The biggest mistake I see is organizations giving permanent admin rights to developers "because they need it for troubleshooting." This violates least privilege and creates massive risk. Implement JIT access instead—developers request admin for 2 hours, it's approved, they do their work, access expires automatically. No standing privileges, full audit trail.

During audits, I always test if MFA can be bypassed for privileged accounts. You'd be surprised how many times I find admin portals that allow "remember this device" or legacy backdoors without MFA. Every privileged login must require MFA, no exceptions. If your CFO can't bypass it, neither can an attacker.
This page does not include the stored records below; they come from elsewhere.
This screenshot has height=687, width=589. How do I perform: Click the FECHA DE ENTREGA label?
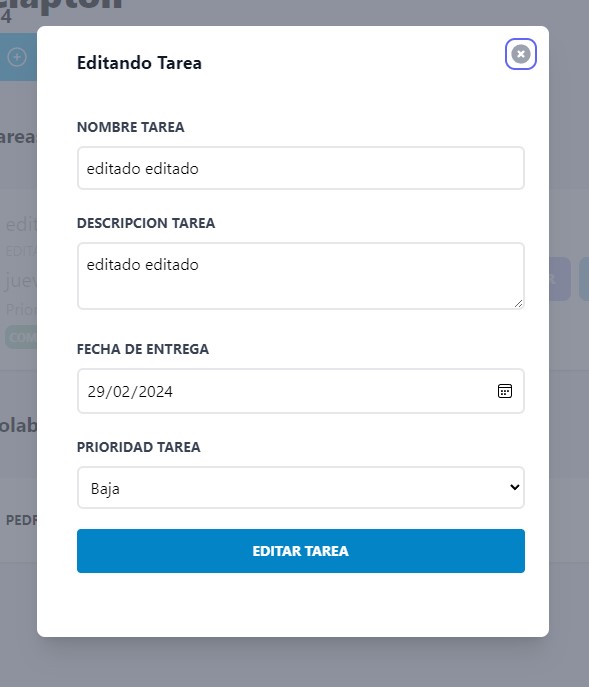coord(143,349)
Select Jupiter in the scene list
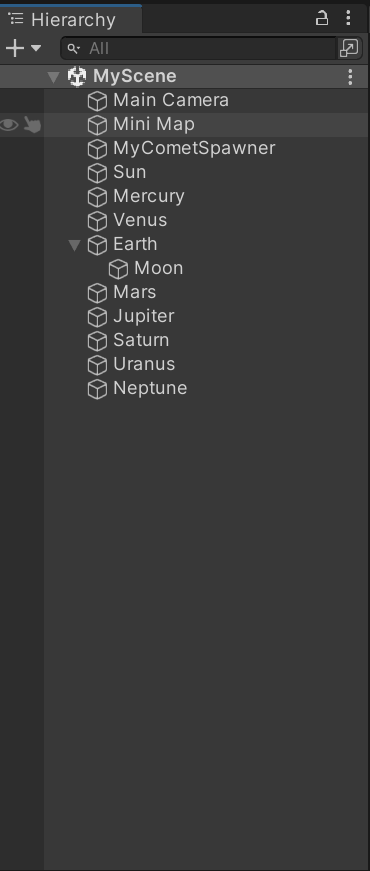Screen dimensions: 370x871 143,316

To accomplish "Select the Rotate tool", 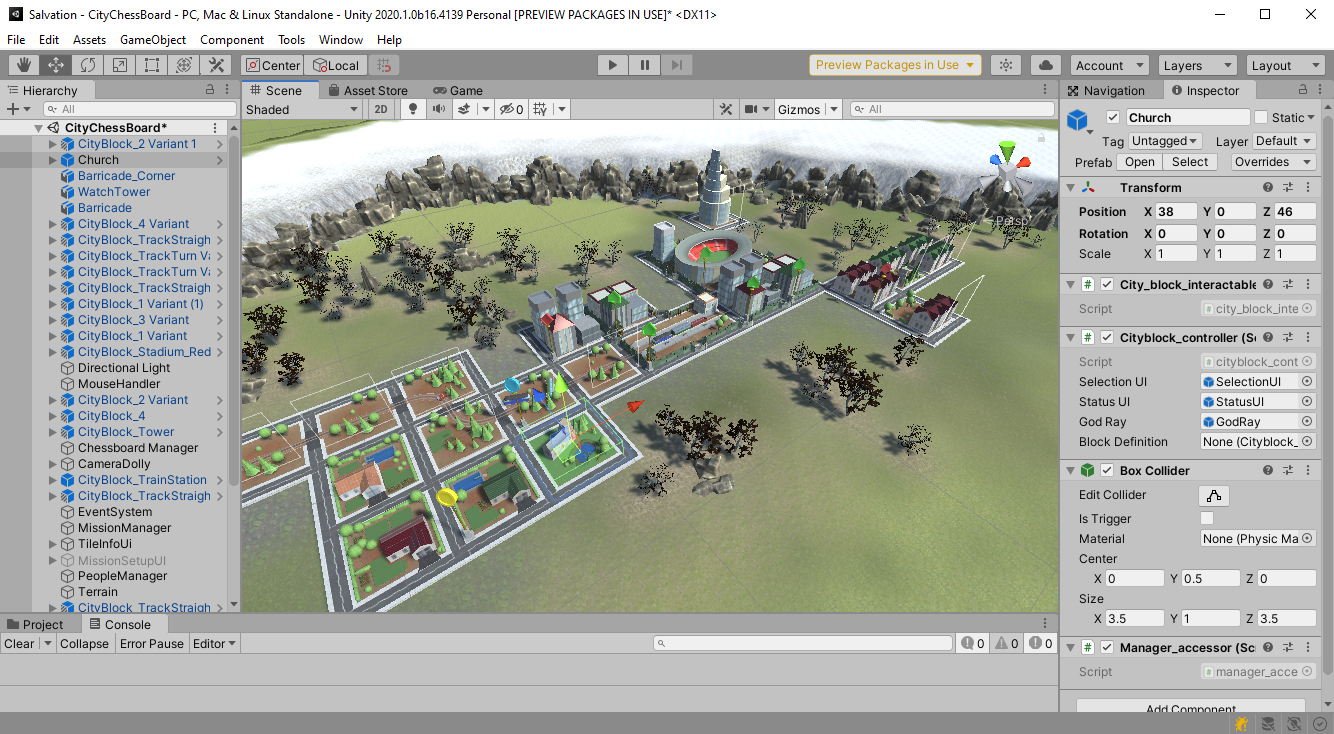I will coord(88,65).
Common Challenges & Solutions
Challenge
Developers and DevOps teams resist removing their permanent admin access, claiming it slows them down.
Solution
Implement automated JIT access with approval workflows that take <2 minutes. Use tools like Azure PIM with pre-approved access patterns for common tasks. Show metrics proving minimal impact on productivity. Make it a non-negotiable security requirement backed by management.
Challenge
Too many people have admin rights and nobody remembers why or how they got them.
Solution
Conduct an immediate privileged access audit. Create a spreadsheet of every admin account, owner, business justification, and approval date. Default deny all access, then only re-grant with explicit justification and manager approval. Document everything in a PAM register.
Challenge
Logging privileged activity generates massive volumes of data that nobody reviews.
Solution
Implement automated alerting for high-risk activities: admin logins from foreign IPs, privilege escalation, bulk data exports, security setting changes, after-hours access. Use SIEM correlation rules to reduce noise. Assign a security analyst to review critical alerts daily. Archive the rest for forensics.
Challenge
Shared admin accounts (like "root" or "administrator") make it impossible to attribute actions to individuals.
Solution
Eliminate shared accounts entirely. Create individual privileged accounts for each person (john.doe-admin, jane.smith-admin). For service accounts that must be shared, use PAM vaults to check out credentials, enforce session recording, and require justification. Every action must be attributable.
Challenge
Cloud platforms (AWS, Azure, GCP) have dozens of admin-level roles and it's hard to track who has what.
Solution
Use cloud-native access analyzer tools (AWS IAM Access Analyzer, Azure Privileged Identity Management, GCP Policy Intelligence). Export role assignments monthly. Implement policy-as-code (Terraform, CloudFormation) to centrally manage IAM permissions. Enable CloudTrail/Activity Logs for all admin API calls.